Market Impact and Real‑World Use‑Case Scenarios
Voxtral Transcribe 2 arrives at a pivotal moment when enterprises are scaling voice‑first products. Its dual‑model architecture solves two distinct pain points:
Enterprise Call‑Center Automation
Large contact centers need accurate speaker attribution for compliance and analytics. The batch diarization model can process recorded calls in bulk, attaching speaker IDs and timestamps for downstream sentiment analysis. Pairing this with Enterprise AI platform by UBOS enables automated quality‑control dashboards.
Live Captioning & Accessibility
Streaming platforms, webinars, and virtual events demand sub‑second subtitles. Voxtral Realtime’s configurable latency makes it ideal for live captioning, while the open‑weights model allows custom language packs for niche markets (e.g., regional dialects).
Multilingual Content Generation
Global media companies can ingest multilingual interviews, automatically generate transcripts, and feed them into downstream pipelines such as ElevenLabs AI voice integration for synthetic voice‑overs, or into Chroma DB integration for vector‑based search.
AI‑Powered Knowledge Bases
Companies building internal knowledge repositories can combine batch transcription with UBOS templates for quick start to auto‑populate searchable docs, linking audio snippets to text via the provided timestamps.
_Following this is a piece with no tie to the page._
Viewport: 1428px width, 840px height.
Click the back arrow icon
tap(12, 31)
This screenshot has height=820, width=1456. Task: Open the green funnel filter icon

These scenarios illustrate why the multilingual speech‑to‑text capability is becoming a core component of modern AI stacks, especially for UBOS for startups looking to differentiate with voice‑first features.
Executive Quote
“With Voxtral Transcribe 2 we wanted to give developers the freedom to choose between a high‑throughput batch engine that understands who is speaking, and a lightweight streaming model that can run on the edge. The open‑weights release reflects our commitment to transparency and community‑driven innovation.” – Dr. Ana López, VP of Product, Mistral AI
How Voxtral Transcribe 2 Stacks Up Against Competitors
Below is a concise comparison with leading transcription services as of Q1 2026.
| Provider | Latency (ms) | Languages | Diarization | Price / min |
|---|---|---|---|---|
| Mistral Voxtral Realtime | 80‑2400 (configurable) | 13 (full support) | No (batch only) | $0.006 |
| Deepgram Nova | ≈300 | 12 | Yes | $0.008 |
| Google Cloud Speech‑to‑Text | ≈500 | 120+ | Yes | $0.009 |
| OpenAI Whisper (API) | ≈600 | 100+ | No | $0.006 |
Mistral’s batch model leads on price‑performance for diarization, while the realtime model offers the most flexible latency configuration among open‑weight solutions.
Start Building with Voxtral Transcribe 2 Today
Whether you are a startup, an SMB, or an enterprise, UBOS provides the tooling to accelerate integration:
- Explore ready‑made AI Audio Transcription and Analysis templates.
- Leverage the AI marketing agents to turn transcripts into actionable insights.
- Use the UBOS partner program for co‑selling and technical support.
- Prototype quickly with the UBOS portfolio examples that showcase speech‑to‑text pipelines.
- Customize voice output with ChatGPT and Telegram integration for real‑time bot responses.
Visit the UBOS homepage to sign up for a free trial and access the full suite of AI services.
Conclusion
Mistral AI’s Voxtral Transcribe 2 sets a new benchmark for multilingual speech‑to‑text by pairing a cost‑effective batch diarization engine with an open‑source realtime ASR model. Its flexible pricing, edge‑ready deployment, and transparent licensing make it a compelling choice for developers building next‑generation voice applications.
For a deeper dive into the technical specifications, see the original announcement on Mistral AI’s website.